YOUR GOAL - Pull out each line of the entries below that contains the word "Directory".

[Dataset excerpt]
▬▬▬▬▬▬▬▬▬▬
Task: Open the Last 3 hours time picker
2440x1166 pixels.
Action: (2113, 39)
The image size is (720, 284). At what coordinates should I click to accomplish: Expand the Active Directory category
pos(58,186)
▬▬▬▬▬▬▬▬▬▬
ANSWER TO THIS EXERCISE -
The image size is (720, 284). At what coordinates should I click to accomplish: Expand the Active Directory category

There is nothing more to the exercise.